Arsenal y los golpes de la memoria
Trataba de controlar una leve lipotimia que cortó el grito. El grito de gol tiene matices. Este había sonado como la aceleración de un camión. Creo recordar en el vahído que el cigarrillo (el número 18 del partido) se escurrió y fue a dar varias filas más abajo. Mientras me recomponía fijé la vista en un tipo que lloraba. Canoso y llorón, se abrazaba, estrujaba una banderita de Arsenal. Y recordé. Era aquel cobrador de la cuota social. Llegaba en bicicleta. Y también controlaba el ingreso en la cancha. Malhumorado. Sí, lo vi llorar. Vi, también, los años que habían pasado, en medio de la fiesta, de una copa que iba y venía en una cancha ajena. Arsenal es parte de mi vida y sobre todo de mi pasado. Uno se siente extraño en la masividad, incluso en la bonanza. En el fútbol, sobre todo en los equipos chicos, el sufrimiento, el soportar las malas épocas son signos de fortaleza. Por eso uno se aferra a lapsos menos felices pero entrañables.
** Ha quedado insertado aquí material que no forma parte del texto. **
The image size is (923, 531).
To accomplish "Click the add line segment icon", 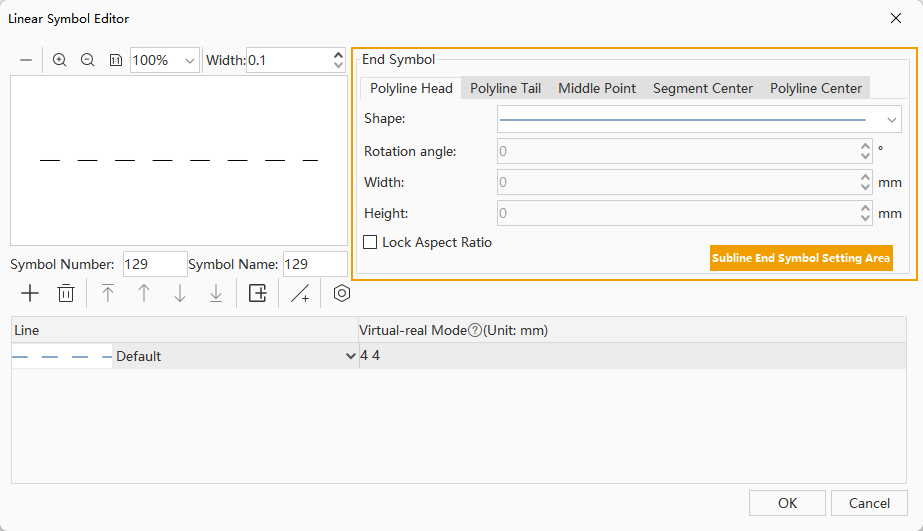I will coord(300,293).
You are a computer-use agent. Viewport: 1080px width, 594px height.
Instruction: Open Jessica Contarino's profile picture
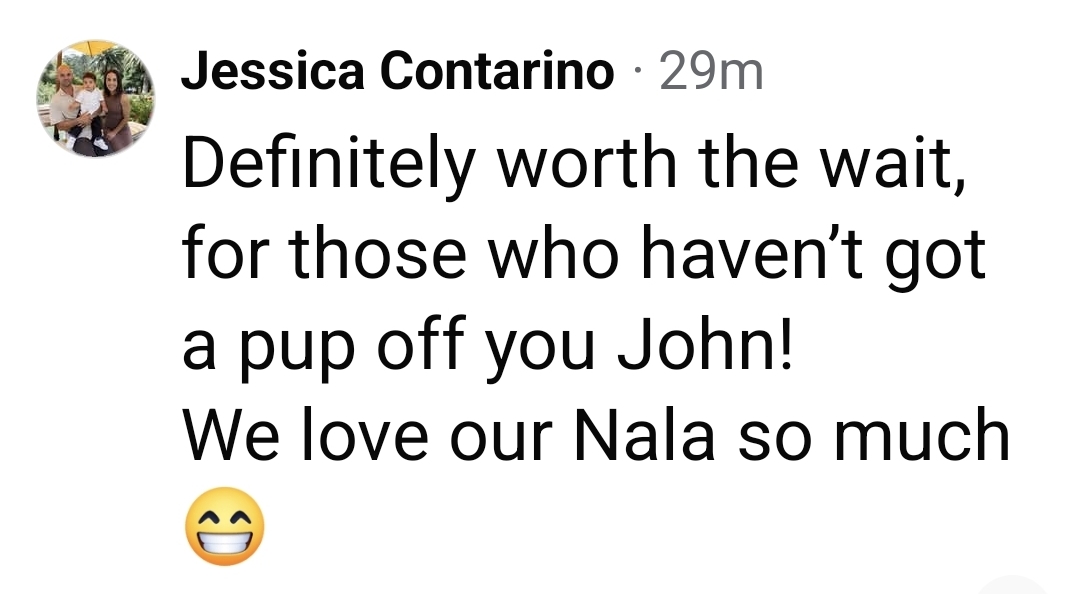(x=96, y=100)
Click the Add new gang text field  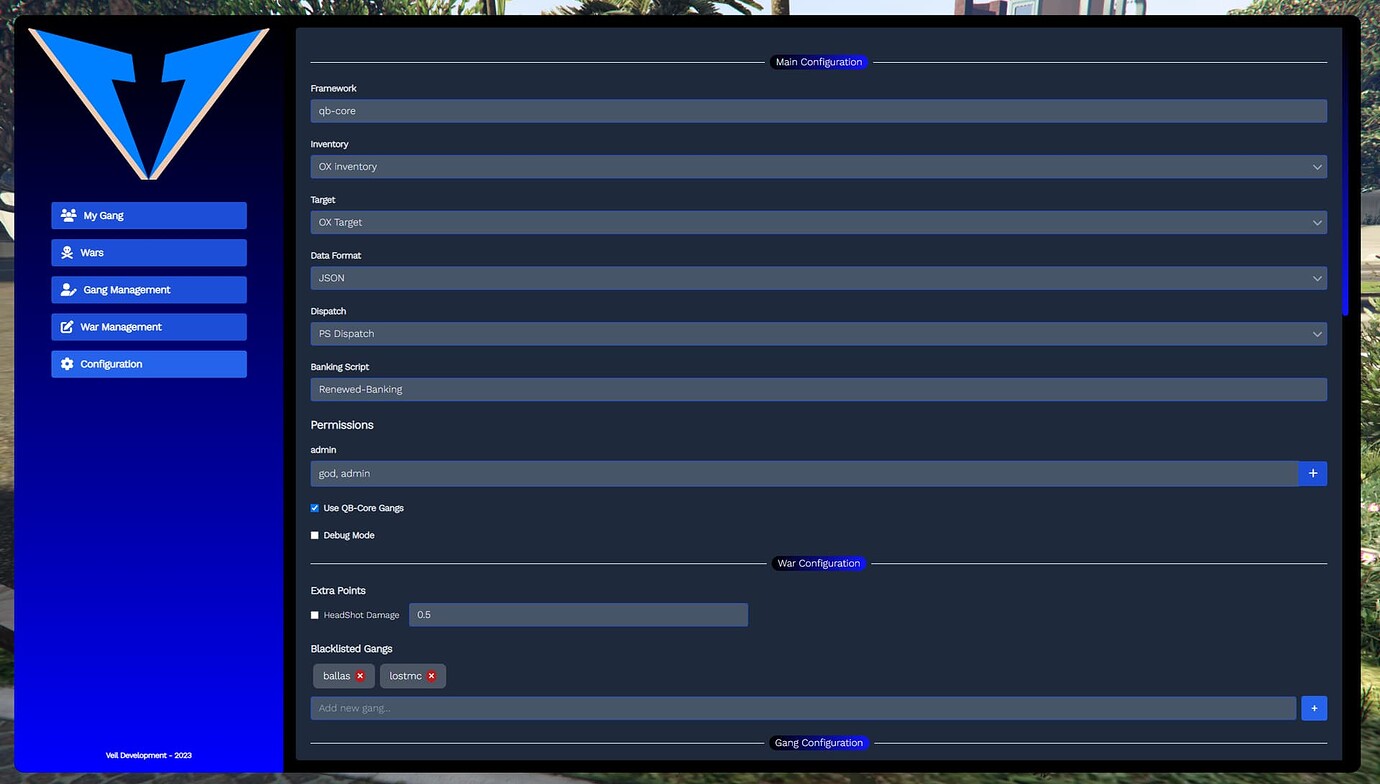tap(803, 709)
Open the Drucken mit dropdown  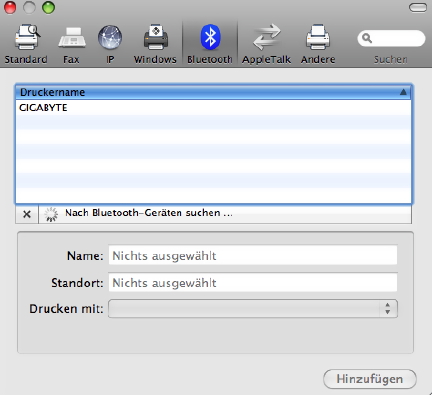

La segunda mitad de los 80, en Primera B, fue mi época favorita. De ritual con amigos, los sábados de local. Resguardarse de las piedras visitantes, ovacionar apellidos que la memoria defiende a capa y espada: Landaburo, Muñoz, Larramendi, un tal Lebioso, un tal Guzmán. Escalar los temblorosos tablones y ver siempre las mismas caras. Que no eran 20.000 como las de anteanoche. Estar. Siempre. Sin la mínima esperanza de hacer un buen torneo. Jugando el antifútbol que proponía el Vasco Iturrieta. Ese Vasco que, cuando se iba ganando, mandaba al jugador que iba a cambiar a tirarse en la otra punta para hacer tiempo y que lo retirara la camilla. Ese tiempo en que el Bocha Flores, un histórico en Sarandí, fue a jugar a El Porvenir, el rival clásico, pero que cuando le tocó enfrentar al Arse pateó el penal a las manos del arquero (creo que le rescindieron el contrato al día siguiente); en el que Héctor Grondona presidía el club y ponía en su lugar al que se atrevía a hacer lío y no lo dejara mirar el partido tranquilo en la popular. Arsenal era para mí un micromundo fascinante. Aun cuando la decisión de un DT de las inferiores truncó en una prueba de jugadores mi ilusión de futbolista.
A partir del heroico ascenso al Nacional, en el 92, las imágenes son veloces. No recuerdo el momento exacto en el que rompí mi carnet, molesto por alguna decisión institucional (irreflexión adolescente). Tampoco el instante en que me alejé de aquel programa de radio llamado Todo Arsenal (vaya originalidad), en el que teníamos un estadígrafo que salía al aire y contaba, por ejemplo, que Héctor Grondona era el jugador más... amonestado de la historia.
La madurez, el alejamiento, la intermitencia en el vínculo hacen sentir a uno un extraño. Fue la sensación cuando logró el ascenso a Primera, en 2002, el día que la gente demolió la cancha... literalmente. Ocurrió lo mismo anteanoche, en plena fiesta de campeón, cuando en vano intenté reconocer (como en otras épocas) a todos los compañeros de tribuna. Apenas la cara de aquel viejo cobrador vi, entre sus lágrimas, mientras el cigarrillo se me escapaba de la mano, un ligero mareo frenaba mi alarido y la memoria me despabilaba de un golpe.